▶ [Your goal] In the data that follows, find the line containing "Social Media Policy (16, 2476)"; then quote that line and every line after it, exactly, through the last one.

▶ [Material to process]
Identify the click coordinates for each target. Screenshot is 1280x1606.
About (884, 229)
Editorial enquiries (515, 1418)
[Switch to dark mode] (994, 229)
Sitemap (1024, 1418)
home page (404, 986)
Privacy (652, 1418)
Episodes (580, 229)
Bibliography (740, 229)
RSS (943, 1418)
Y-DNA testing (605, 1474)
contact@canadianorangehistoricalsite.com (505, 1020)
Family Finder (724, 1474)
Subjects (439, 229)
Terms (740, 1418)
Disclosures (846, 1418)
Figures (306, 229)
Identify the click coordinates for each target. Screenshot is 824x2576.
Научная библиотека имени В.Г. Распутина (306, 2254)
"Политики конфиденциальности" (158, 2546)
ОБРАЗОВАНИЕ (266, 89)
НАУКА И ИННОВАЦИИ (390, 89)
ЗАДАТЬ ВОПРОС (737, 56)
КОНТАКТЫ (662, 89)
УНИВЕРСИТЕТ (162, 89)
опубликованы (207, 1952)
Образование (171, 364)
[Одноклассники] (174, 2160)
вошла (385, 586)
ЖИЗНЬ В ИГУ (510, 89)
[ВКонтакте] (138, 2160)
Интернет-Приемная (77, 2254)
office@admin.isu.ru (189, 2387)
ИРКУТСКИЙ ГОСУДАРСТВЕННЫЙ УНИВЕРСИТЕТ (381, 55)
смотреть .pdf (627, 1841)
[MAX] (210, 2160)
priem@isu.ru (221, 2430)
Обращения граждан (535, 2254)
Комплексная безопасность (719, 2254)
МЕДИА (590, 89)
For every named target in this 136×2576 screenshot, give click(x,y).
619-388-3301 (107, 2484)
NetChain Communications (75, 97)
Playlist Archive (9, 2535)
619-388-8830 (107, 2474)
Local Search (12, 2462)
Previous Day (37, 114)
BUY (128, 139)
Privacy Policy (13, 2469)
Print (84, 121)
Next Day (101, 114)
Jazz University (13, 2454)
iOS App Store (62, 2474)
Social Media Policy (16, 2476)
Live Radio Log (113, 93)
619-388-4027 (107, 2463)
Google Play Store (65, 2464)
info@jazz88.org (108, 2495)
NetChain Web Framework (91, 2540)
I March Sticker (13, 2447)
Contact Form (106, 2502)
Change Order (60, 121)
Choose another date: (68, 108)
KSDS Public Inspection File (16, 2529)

▶ [Answer to this task]
Social Media Policy (16, 2476)
Live Radio Log (113, 93)
619-388-4027 (107, 2463)
Google Play Store (65, 2464)
info@jazz88.org (108, 2495)
NetChain Web Framework (91, 2540)
I March Sticker (13, 2447)
Contact Form (106, 2502)
Change Order (60, 121)
Choose another date: (68, 108)
KSDS Public Inspection File (16, 2529)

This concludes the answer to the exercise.